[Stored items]
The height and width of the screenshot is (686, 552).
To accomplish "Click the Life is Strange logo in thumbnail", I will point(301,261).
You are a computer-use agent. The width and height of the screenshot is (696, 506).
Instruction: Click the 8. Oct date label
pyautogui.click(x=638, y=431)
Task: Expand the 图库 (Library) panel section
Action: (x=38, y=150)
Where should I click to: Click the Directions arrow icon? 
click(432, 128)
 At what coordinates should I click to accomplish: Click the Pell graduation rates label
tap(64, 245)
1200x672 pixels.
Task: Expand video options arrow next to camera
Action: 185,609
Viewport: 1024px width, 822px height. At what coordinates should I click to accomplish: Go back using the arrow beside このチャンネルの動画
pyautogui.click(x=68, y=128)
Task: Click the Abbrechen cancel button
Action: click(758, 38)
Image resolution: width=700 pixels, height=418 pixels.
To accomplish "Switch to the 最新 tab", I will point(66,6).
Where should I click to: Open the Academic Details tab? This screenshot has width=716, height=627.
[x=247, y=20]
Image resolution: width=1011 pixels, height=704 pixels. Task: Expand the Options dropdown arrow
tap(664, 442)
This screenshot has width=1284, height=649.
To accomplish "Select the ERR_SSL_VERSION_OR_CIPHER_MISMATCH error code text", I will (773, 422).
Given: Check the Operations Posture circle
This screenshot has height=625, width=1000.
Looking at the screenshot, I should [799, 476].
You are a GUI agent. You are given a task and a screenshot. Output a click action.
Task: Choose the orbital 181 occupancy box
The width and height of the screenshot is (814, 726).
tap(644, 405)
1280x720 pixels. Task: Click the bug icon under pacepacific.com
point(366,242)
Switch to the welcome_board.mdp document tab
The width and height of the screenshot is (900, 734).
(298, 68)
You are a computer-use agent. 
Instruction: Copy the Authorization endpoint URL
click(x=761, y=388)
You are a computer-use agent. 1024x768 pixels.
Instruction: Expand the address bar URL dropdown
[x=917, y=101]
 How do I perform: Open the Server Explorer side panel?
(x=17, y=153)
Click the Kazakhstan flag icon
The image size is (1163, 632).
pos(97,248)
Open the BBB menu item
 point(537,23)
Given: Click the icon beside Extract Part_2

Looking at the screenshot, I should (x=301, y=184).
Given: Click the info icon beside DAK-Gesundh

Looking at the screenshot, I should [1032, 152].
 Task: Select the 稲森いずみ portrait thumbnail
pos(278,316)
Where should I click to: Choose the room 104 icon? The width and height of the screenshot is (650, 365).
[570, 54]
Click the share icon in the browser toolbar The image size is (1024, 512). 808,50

• [Exercise goal]
Transcribe, exactly and completely, all of the entries.

• [Answer to the exercise]
The height and width of the screenshot is (686, 552).
To accomplish "Click the Life is Strange logo in thumbnail", I will point(301,261).
You are a computer-use agent. The width and height of the screenshot is (696, 506).
Instruction: Click the 8. Oct date label
pyautogui.click(x=638, y=431)
Task: Expand the 图库 (Library) panel section
Action: (x=38, y=150)
Where should I click to: Click the Directions arrow icon? 
click(432, 128)
 At what coordinates should I click to accomplish: Click the Pell graduation rates label
tap(64, 245)
1200x672 pixels.
Task: Expand video options arrow next to camera
Action: 185,609
Viewport: 1024px width, 822px height. At what coordinates should I click to accomplish: Go back using the arrow beside このチャンネルの動画
pyautogui.click(x=68, y=128)
Task: Click the Abbrechen cancel button
Action: click(758, 38)
Image resolution: width=700 pixels, height=418 pixels.
To accomplish "Switch to the 最新 tab", I will point(66,6).
Where should I click to: Open the Academic Details tab? This screenshot has width=716, height=627.
[x=247, y=20]
Image resolution: width=1011 pixels, height=704 pixels. Task: Expand the Options dropdown arrow
tap(664, 442)
This screenshot has width=1284, height=649.
To accomplish "Select the ERR_SSL_VERSION_OR_CIPHER_MISMATCH error code text", I will (773, 422).
Given: Check the Operations Posture circle
This screenshot has height=625, width=1000.
Looking at the screenshot, I should [799, 476].
You are a GUI agent. You are given a task and a screenshot. Output a click action.
Task: Choose the orbital 181 occupancy box
The width and height of the screenshot is (814, 726).
tap(644, 405)
1280x720 pixels. Task: Click the bug icon under pacepacific.com
point(366,242)
Switch to the welcome_board.mdp document tab
The width and height of the screenshot is (900, 734).
(298, 68)
You are a computer-use agent. 
Instruction: Copy the Authorization endpoint URL
click(x=761, y=388)
You are a computer-use agent. 1024x768 pixels.
Instruction: Expand the address bar URL dropdown
[x=917, y=101]
 How do I perform: Open the Server Explorer side panel?
(x=17, y=153)
Click the Kazakhstan flag icon
The image size is (1163, 632).
pos(97,248)
Open the BBB menu item
 point(537,23)
Given: Click the icon beside Extract Part_2

Looking at the screenshot, I should (x=301, y=184).
Given: Click the info icon beside DAK-Gesundh

Looking at the screenshot, I should [1032, 152].
 Task: Select the 稲森いずみ portrait thumbnail
pos(278,316)
Where should I click to: Choose the room 104 icon? The width and height of the screenshot is (650, 365).
[570, 54]
Click the share icon in the browser toolbar The image size is (1024, 512). 808,50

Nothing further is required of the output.